─── INPUT RECORDS

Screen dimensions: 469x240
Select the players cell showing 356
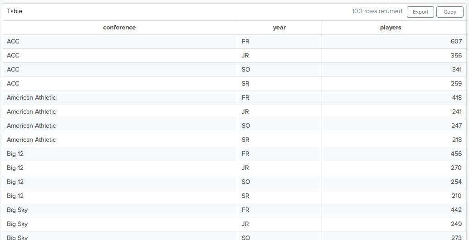pos(456,56)
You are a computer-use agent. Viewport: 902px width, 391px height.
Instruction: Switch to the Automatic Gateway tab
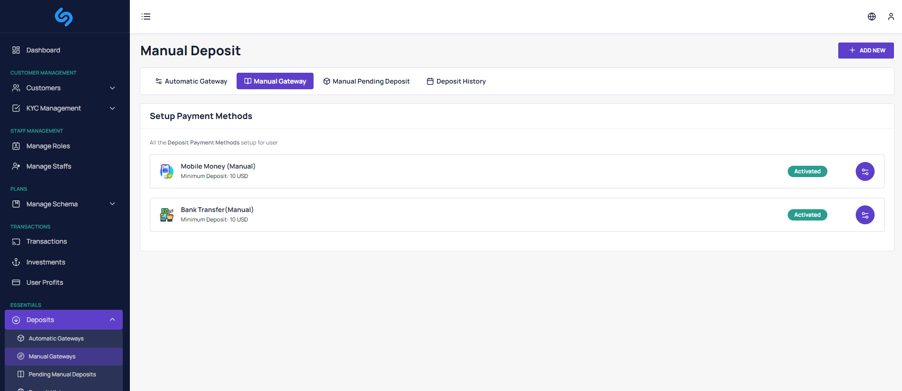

──────

◆ TASK STATEMENT: Render the items above as a Markdown table with the columns No. and Text: one numbered row per line, with blank lines skipped and the pictures left out.

◆ RESULT OF THIS TASK:
| No. | Text |
|---|---|
| 1 | Screen dimensions: 469x240 |
| 2 | Select the players cell showing 356 |
| 3 | pos(456,56) |
| 4 | You are a computer-use agent. Viewport: 902px width, 391px height. |
| 5 | Instruction: Switch to the Automatic Gateway tab |